ABOUT THIS EXERCISE
Your result should be the lines holding the word "will", copied from the entries below.
=== PROVIDED RECORDS ===
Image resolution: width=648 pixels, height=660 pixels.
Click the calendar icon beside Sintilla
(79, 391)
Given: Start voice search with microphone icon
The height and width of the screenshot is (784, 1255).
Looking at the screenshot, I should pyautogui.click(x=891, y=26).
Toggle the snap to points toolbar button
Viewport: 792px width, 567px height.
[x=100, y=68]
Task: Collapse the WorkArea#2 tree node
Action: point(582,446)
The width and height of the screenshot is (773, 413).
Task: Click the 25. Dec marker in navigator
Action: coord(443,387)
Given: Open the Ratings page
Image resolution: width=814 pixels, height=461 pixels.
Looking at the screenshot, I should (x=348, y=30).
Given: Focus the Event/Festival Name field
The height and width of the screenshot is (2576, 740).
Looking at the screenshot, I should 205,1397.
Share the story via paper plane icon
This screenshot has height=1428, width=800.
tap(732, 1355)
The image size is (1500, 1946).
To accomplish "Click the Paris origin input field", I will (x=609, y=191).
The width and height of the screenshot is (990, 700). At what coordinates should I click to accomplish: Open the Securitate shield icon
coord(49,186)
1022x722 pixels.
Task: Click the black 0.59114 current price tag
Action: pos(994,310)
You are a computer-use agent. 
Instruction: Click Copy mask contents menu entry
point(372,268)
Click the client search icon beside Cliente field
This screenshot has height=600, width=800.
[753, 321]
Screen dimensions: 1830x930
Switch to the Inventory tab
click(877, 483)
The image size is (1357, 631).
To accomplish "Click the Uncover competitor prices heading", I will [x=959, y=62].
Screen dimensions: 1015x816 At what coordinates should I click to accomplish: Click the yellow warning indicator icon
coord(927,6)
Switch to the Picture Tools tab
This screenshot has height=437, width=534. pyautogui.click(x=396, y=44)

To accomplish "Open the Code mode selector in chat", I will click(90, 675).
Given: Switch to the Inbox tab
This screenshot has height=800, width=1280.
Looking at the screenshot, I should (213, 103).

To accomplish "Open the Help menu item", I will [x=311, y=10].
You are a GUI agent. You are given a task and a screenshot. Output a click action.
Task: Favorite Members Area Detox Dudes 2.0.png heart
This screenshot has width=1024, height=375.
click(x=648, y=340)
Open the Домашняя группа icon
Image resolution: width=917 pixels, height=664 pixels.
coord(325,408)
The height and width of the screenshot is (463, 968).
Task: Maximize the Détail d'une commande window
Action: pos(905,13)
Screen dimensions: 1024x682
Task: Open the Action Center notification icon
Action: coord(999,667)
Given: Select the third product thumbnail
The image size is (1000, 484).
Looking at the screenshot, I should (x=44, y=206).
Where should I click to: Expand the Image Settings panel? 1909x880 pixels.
===
RESULT OF THE EXERCISE
To accomplish "Click the Paris origin input field", I will (x=609, y=191).
To accomplish "Click the Uncover competitor prices heading", I will [x=959, y=62].
To accomplish "Open the Code mode selector in chat", I will click(90, 675).
To accomplish "Open the Help menu item", I will [x=311, y=10].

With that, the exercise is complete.